Activity -
Please retype the listing below, matching every line exactly.

Dataset -
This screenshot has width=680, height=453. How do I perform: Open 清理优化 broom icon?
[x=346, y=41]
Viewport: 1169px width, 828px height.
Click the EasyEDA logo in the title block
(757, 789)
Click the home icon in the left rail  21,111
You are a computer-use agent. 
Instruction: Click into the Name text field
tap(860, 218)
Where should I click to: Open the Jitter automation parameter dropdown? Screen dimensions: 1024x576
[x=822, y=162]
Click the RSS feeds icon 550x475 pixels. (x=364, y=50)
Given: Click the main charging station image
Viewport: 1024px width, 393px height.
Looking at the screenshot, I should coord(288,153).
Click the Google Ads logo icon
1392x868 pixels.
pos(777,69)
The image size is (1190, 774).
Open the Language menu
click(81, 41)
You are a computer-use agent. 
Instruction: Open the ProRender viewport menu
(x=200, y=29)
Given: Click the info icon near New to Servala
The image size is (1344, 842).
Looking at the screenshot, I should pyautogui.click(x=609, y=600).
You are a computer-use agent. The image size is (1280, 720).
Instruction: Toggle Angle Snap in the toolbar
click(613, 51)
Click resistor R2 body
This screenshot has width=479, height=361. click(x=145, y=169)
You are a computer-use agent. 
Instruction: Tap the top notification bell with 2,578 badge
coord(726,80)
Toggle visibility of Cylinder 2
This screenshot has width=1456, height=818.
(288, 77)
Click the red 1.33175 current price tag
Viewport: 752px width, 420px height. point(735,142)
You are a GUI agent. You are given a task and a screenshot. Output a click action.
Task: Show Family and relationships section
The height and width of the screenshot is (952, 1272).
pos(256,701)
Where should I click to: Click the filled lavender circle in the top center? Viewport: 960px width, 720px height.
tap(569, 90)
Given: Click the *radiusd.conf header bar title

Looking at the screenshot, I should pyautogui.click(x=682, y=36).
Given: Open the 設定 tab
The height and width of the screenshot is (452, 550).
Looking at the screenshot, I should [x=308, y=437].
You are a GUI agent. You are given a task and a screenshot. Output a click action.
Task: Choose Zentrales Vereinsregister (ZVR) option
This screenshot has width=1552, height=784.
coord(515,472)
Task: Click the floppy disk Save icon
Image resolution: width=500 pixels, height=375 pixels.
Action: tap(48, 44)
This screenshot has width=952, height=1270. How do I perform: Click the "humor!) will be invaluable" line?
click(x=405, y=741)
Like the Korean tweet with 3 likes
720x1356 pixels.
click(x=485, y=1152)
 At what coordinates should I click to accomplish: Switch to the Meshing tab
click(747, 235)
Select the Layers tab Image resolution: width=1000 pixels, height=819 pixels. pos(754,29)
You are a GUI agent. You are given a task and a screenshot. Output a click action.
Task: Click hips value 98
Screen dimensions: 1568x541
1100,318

Worked solution -
This screenshot has width=680, height=453. How do I perform: Open 清理优化 broom icon?
[x=346, y=41]
Viewport: 1169px width, 828px height.
Click the EasyEDA logo in the title block
(757, 789)
Click the home icon in the left rail  21,111
You are a computer-use agent. 
Instruction: Click into the Name text field
tap(860, 218)
Where should I click to: Open the Jitter automation parameter dropdown? Screen dimensions: 1024x576
[x=822, y=162]
Click the RSS feeds icon 550x475 pixels. (x=364, y=50)
Given: Click the main charging station image
Viewport: 1024px width, 393px height.
Looking at the screenshot, I should coord(288,153).
Click the Google Ads logo icon
1392x868 pixels.
pos(777,69)
The image size is (1190, 774).
Open the Language menu
click(81, 41)
You are a computer-use agent. 
Instruction: Open the ProRender viewport menu
(x=200, y=29)
Given: Click the info icon near New to Servala
The image size is (1344, 842).
Looking at the screenshot, I should pyautogui.click(x=609, y=600).
You are a computer-use agent. The image size is (1280, 720).
Instruction: Toggle Angle Snap in the toolbar
click(613, 51)
Click resistor R2 body
This screenshot has width=479, height=361. click(x=145, y=169)
You are a computer-use agent. 
Instruction: Tap the top notification bell with 2,578 badge
coord(726,80)
Toggle visibility of Cylinder 2
This screenshot has width=1456, height=818.
(288, 77)
Click the red 1.33175 current price tag
Viewport: 752px width, 420px height. point(735,142)
You are a GUI agent. You are given a task and a screenshot. Output a click action.
Task: Show Family and relationships section
The height and width of the screenshot is (952, 1272).
pos(256,701)
Where should I click to: Click the filled lavender circle in the top center? Viewport: 960px width, 720px height.
tap(569, 90)
Given: Click the *radiusd.conf header bar title

Looking at the screenshot, I should pyautogui.click(x=682, y=36).
Given: Open the 設定 tab
The height and width of the screenshot is (452, 550).
Looking at the screenshot, I should [x=308, y=437].
You are a GUI agent. You are given a task and a screenshot. Output a click action.
Task: Choose Zentrales Vereinsregister (ZVR) option
This screenshot has width=1552, height=784.
coord(515,472)
Task: Click the floppy disk Save icon
Image resolution: width=500 pixels, height=375 pixels.
Action: tap(48, 44)
This screenshot has width=952, height=1270. How do I perform: Click the "humor!) will be invaluable" line?
click(x=405, y=741)
Like the Korean tweet with 3 likes
720x1356 pixels.
click(x=485, y=1152)
 At what coordinates should I click to accomplish: Switch to the Meshing tab
click(747, 235)
Select the Layers tab Image resolution: width=1000 pixels, height=819 pixels. pos(754,29)
You are a GUI agent. You are given a task and a screenshot. Output a click action.
Task: Click hips value 98
Screen dimensions: 1568x541
1100,318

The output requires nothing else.